Por Ricardo Hurtubia, académico de la Universidad Católica e investigador del Centro de Desarrollo Urbano Sustentable (CEDEUS).
La Ciclorecreovía -el cierre temporal de calles en fines de semana para dedicarlas al uso exclusivo de peatones y ciclistas- es probablemente una de las mejores cosas que ocurren en Santiago. Por algunas horas el silencio se apodera de nuestras calles, las que se llenan de familias y deportistas que aprovechan esta oportunidad, tan escasa, de usar un espacio que habitualmente les es negado. Con la pandemia y el encierro, la demanda por este tipo de medidas ha crecido fuertemente. Durante el bloque deportivo de los fines de semana las calles se vuelven más vitales, evidenciando que la ciudadanía aprecia la medida y que su fortalecimiento y expansión son necesarios.
Recientemente se anunció el cierre de un tramo de la Ciclorecreovía en Providencia, producto de la tensión que implica la incursión recurrente de cicletadas de protesta en su recorrido. Es paradojal que el movimiento que protesta en bicicleta (generalmente asociado a una demanda por ciudades más justas y seguras para ciclistas y peatones) termine causando esto, producto del mal actuar de unos pocos de sus participantes. Es de esperar que organizaciones sociales y ciclistas puedan manifestar sus justas demandas sin dañar algo que evidentemente contribuye a lo que ellos mismos aspiran.
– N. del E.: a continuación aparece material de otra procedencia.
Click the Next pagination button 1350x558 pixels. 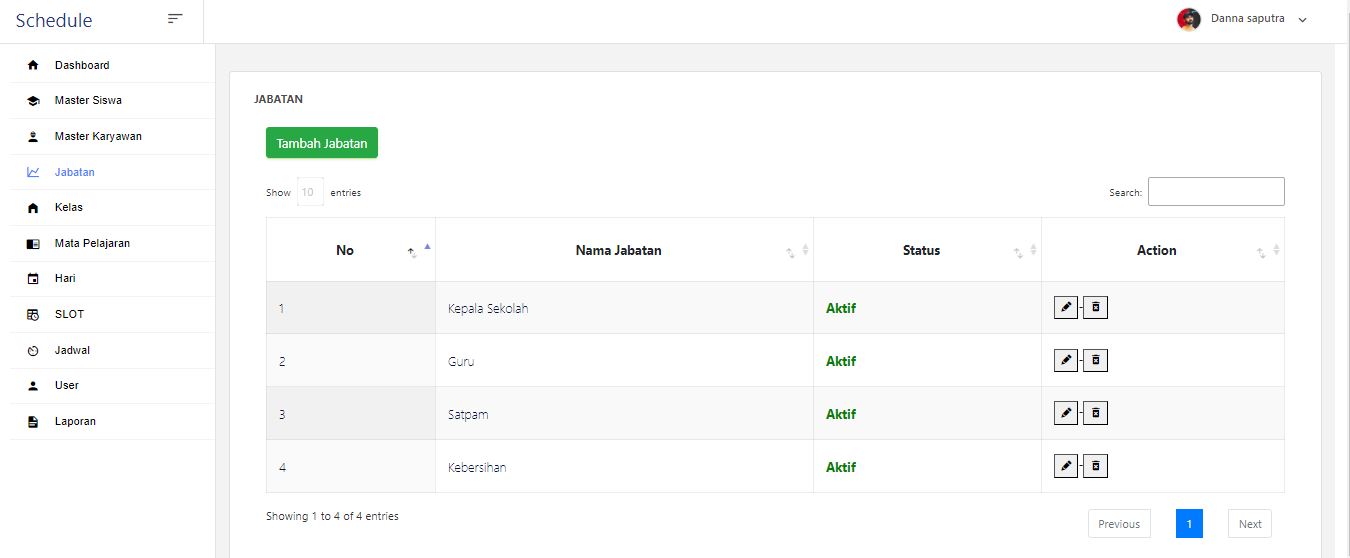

Sin embargo, la verdadera amenaza para iniciativas como la Ciclorecreovía no son estas protestas, sino su fragilidad financiera y la falta de una visión y gobernanza territorial que permitan su adecuado desarrollo y expansión. Su financiamiento depende principalmente del auspicio y avisaje de privados, y de algunos escasos fondos públicos. Esto explica que este tipo de medidas se dé más en comunas de altos ingresos, lo que es un síntoma más de la desigualdad que caracteriza a nuestras ciudades.
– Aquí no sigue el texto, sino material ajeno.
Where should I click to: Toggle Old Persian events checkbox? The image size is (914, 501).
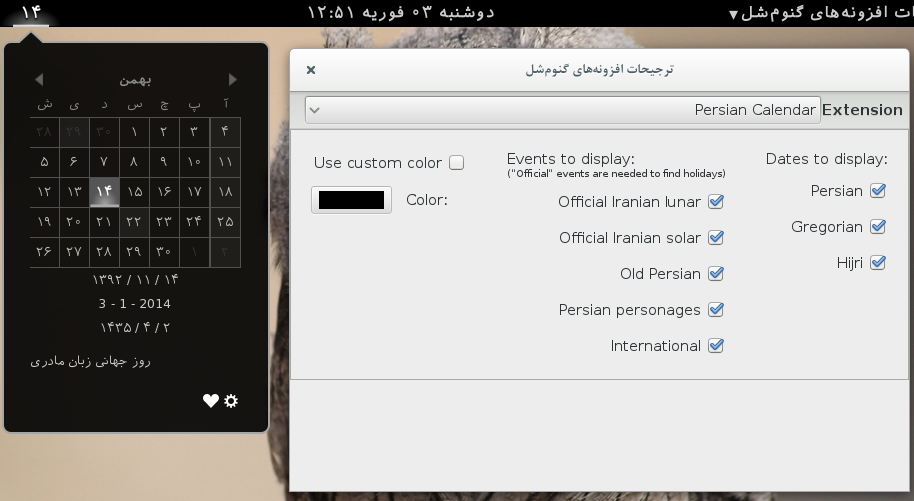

Es necesario un mayor financiamiento y compromiso público con este tipo de medidas. No sólo por su aporte a la salud física y mental de quienes las utilizan, sino también por su potencial contribución a la cohesión social, al abrir espacios de encuentro ciudadano, y al evidenciar la ciudad que emerge si cambiamos nuestros hábitos de movilidad. Cambio que nuestras ciudades, junto a sus habitantes, necesitan para adaptarse y sobrevivir a la amenaza del cambio climático que se avecina.